Site-Specific Safety Plan
Project-level safety plan covering hazards, emergency contacts, subs, and jurisdiction-specific requirements.
What this document is
A Site-Specific Safety Plan is a written project-level document that identifies the hazards unique to a job site and details the safety measures, responsible parties, and procedures to protect workers. It serves as the central reference for daily safety briefings, subcontractor coordination, and compliance demonstrations during inspections.
The regulation that requires it
29 CFR 1926.16 states that in a multi-employer worksite the prime contractor assumes the responsibility for compliance with all applicable standards. Cal/OSHA Title 8 incorporates parallel language and requires contractors to maintain an effective Injury and Illness Prevention Program that addresses site-specific hazards. The rule requires the employer to identify hazards, establish controls, assign responsibilities, and ensure that every subcontractor follows the same safety requirements. Without a written site-specific plan these obligations remain vague and difficult to demonstrate to an inspector.
Who needs it
General contractors, subcontractors, and any employer who controls a construction site in California must have one. Trades that regularly work on multi-employer sites such as framing, electrical, plumbing, HVAC, concrete, and roofing have the greatest need. While federal OSHA applies in the other 49 states, California contractors face stricter enforcement under Cal/OSHA Title 8 CCR and must address state-specific requirements in their plans.
What happens without it
OSHA and Cal/OSHA classify the absence of a required written safety plan as a serious violation. Current penalty schedules list serious citations from roughly $5,000 to $16,000 per violation and willful violations from $80,000 to $161,000. Inspectors routinely issue multi-employer citations when subcontractors are exposed to uncontrolled hazards. The lack of a site-specific plan also increases the chance of repeat violations and possible shutdown orders on future projects.

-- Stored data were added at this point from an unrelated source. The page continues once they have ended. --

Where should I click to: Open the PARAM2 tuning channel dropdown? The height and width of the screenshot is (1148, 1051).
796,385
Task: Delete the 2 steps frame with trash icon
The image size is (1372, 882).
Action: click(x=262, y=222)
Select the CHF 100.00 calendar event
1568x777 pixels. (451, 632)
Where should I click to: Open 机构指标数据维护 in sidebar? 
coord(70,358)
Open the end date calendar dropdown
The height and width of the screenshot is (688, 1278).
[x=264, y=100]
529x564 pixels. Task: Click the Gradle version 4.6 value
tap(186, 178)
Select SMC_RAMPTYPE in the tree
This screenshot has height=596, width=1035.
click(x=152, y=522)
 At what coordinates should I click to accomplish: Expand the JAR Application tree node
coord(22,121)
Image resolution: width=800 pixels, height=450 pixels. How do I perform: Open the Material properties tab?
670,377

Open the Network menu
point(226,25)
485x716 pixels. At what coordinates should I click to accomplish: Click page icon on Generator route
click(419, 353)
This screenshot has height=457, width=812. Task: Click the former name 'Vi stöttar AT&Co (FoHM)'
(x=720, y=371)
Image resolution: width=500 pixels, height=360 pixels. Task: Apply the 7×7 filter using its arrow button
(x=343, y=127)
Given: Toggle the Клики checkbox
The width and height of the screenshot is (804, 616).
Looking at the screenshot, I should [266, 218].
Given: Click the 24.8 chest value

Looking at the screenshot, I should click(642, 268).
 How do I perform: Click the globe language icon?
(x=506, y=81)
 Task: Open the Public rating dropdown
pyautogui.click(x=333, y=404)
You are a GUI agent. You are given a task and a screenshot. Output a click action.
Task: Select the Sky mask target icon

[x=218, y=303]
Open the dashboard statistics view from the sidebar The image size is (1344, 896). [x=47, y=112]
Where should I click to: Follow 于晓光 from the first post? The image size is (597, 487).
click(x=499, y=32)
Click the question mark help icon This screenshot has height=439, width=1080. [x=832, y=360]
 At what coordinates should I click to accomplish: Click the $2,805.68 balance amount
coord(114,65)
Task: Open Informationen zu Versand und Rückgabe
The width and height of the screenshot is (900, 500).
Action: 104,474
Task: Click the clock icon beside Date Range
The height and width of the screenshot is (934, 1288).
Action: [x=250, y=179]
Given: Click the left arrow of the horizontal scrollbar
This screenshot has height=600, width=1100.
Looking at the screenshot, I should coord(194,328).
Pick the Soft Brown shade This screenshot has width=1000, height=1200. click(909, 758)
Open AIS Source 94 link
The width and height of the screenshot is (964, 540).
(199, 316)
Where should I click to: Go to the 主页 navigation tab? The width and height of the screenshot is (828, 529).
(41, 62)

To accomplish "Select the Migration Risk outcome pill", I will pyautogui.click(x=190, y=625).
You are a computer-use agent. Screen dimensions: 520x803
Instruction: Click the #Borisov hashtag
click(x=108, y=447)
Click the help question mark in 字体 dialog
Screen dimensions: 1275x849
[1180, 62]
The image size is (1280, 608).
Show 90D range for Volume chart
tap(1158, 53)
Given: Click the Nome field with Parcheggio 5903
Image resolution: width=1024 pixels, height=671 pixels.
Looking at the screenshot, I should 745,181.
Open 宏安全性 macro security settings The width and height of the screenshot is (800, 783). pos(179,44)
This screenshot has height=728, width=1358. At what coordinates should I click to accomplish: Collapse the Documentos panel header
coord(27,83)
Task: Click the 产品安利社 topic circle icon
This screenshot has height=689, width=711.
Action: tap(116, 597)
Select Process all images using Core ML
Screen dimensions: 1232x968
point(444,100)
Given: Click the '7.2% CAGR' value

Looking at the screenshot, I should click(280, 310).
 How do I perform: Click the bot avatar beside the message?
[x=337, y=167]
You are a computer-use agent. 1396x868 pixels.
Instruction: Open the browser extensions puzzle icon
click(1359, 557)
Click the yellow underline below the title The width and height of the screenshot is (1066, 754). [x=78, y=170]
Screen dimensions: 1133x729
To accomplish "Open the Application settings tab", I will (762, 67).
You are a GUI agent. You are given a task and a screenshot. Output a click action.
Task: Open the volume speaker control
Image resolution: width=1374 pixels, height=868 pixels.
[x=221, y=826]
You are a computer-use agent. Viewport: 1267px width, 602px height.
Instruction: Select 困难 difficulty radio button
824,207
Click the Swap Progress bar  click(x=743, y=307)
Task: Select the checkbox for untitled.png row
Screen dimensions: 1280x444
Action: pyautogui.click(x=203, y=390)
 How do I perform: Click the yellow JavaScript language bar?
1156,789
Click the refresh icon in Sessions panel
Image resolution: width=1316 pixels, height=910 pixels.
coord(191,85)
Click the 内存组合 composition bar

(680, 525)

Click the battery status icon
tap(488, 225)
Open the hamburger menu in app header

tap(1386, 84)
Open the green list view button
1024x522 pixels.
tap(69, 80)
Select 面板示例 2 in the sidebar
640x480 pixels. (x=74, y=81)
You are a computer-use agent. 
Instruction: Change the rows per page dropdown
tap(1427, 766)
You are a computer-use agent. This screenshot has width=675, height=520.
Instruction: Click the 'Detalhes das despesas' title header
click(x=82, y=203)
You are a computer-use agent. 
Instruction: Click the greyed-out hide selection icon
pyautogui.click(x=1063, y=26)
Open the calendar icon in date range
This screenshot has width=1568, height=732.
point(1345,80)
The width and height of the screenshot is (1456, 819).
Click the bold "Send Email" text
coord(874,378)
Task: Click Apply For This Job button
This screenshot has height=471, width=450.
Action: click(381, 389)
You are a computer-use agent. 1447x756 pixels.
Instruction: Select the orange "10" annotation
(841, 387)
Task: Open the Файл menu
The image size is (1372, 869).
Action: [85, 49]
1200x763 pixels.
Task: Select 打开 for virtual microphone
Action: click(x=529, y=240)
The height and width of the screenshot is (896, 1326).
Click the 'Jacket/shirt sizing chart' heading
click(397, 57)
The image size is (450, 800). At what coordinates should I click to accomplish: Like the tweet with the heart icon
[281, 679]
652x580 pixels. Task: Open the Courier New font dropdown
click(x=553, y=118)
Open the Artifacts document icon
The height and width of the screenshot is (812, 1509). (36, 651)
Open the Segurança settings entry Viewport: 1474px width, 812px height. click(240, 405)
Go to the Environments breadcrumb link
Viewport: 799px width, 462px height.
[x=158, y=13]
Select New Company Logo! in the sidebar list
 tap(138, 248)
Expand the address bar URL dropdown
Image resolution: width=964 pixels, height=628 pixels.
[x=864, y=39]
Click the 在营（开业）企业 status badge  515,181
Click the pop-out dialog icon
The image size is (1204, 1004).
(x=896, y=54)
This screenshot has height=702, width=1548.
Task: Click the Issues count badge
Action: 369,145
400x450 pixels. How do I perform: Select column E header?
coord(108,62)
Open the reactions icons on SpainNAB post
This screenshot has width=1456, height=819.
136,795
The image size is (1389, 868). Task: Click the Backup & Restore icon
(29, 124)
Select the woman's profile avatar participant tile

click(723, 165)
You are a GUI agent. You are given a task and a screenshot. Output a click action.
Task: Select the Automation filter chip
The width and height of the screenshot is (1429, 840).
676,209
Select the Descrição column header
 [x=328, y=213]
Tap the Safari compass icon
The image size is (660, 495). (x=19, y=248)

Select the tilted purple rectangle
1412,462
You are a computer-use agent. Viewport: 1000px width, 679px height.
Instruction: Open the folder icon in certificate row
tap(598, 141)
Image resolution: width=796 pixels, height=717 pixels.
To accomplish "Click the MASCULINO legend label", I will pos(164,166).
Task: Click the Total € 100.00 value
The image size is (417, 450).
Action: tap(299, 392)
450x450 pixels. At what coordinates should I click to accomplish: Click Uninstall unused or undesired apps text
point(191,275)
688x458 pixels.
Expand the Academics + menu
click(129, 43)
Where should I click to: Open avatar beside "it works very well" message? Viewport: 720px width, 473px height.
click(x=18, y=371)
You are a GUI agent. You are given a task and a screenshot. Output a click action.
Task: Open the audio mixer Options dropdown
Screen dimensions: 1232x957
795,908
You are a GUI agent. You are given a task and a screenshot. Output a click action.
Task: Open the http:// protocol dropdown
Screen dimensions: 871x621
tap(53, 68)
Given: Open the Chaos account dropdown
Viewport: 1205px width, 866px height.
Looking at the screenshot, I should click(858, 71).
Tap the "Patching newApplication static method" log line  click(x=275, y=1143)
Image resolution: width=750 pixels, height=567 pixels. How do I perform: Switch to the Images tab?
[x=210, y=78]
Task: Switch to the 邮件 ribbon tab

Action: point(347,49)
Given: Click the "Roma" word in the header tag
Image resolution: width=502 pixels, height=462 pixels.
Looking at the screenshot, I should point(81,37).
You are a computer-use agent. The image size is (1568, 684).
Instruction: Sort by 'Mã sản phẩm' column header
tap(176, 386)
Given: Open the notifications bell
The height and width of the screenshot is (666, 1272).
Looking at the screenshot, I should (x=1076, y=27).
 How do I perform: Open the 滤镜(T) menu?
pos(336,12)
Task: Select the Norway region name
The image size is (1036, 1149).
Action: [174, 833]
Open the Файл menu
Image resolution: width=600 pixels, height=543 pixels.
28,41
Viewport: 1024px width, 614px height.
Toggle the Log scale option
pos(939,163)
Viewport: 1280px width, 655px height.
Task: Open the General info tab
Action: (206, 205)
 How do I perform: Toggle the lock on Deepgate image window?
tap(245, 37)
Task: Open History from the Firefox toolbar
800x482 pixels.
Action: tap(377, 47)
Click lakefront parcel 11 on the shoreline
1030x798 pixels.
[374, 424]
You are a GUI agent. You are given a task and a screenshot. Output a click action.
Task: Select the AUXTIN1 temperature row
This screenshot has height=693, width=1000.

What's included in the generated document
- Project hazard assessment and control measures
- Emergency contacts, medical facilities, and evacuation routes
- Subcontractor safety responsibilities and acknowledgment form
- Site-specific safety rules and work procedures
- Cal/OSHA and federal OSHA compliance references
How to implement it at your company
- Talk to Guy first. Describe your operation, trade, and location — Guy draws from 300,000+ verified OSHA and state regulatory citations to build a compliance plan specific to your company. Your answers shape every section of the document you receive. Takes about 10 minutes.
- Download the PDF and open it in any standard viewer.
- Replace the placeholder text with your project name, address, start and end dates, and superintendent contact information.
- Review the hazard list and add or remove items that match the actual scope of work.
- Have each subcontractor sign the acknowledgment page before they begin work.
- Keep a printed copy in the job trailer and a digital copy on every supervisor's phone or tablet for quick reference during inspections.